EXERCISE:
Scan the entries for the word "Given", and copy every line where it appears.

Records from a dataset
§

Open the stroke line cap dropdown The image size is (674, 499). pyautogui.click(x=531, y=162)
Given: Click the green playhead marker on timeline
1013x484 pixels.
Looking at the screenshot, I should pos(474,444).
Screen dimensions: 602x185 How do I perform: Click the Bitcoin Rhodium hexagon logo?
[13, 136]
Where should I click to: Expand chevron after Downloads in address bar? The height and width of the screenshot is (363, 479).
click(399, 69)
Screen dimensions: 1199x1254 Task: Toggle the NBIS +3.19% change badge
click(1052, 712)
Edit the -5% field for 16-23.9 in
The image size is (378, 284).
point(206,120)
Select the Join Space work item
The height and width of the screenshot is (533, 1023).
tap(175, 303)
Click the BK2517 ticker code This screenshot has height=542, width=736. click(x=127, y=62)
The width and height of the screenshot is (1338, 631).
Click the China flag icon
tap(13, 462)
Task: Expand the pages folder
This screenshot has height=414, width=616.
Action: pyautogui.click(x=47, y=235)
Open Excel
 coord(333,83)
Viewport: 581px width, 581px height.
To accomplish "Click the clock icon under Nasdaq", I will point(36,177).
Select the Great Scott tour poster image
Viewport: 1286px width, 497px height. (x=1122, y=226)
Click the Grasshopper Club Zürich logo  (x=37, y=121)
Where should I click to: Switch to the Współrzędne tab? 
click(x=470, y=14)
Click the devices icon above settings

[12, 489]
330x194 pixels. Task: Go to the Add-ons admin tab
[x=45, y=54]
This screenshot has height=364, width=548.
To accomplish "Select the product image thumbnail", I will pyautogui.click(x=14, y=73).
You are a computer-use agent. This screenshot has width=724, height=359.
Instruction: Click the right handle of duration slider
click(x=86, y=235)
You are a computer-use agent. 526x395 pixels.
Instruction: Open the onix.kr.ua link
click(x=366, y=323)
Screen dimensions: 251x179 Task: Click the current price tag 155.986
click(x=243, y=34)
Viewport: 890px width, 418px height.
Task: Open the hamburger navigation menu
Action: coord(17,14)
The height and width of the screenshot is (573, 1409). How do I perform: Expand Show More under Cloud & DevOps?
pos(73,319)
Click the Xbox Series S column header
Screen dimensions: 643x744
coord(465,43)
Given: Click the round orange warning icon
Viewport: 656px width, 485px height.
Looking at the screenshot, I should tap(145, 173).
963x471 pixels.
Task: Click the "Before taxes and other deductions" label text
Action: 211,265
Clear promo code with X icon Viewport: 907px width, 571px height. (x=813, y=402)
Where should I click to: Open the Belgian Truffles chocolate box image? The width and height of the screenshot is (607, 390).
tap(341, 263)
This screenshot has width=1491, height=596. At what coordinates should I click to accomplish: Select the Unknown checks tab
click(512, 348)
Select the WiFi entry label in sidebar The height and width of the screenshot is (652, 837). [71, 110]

§

SOLUTION:
Given: Click the green playhead marker on timeline
Given: Click the round orange warning icon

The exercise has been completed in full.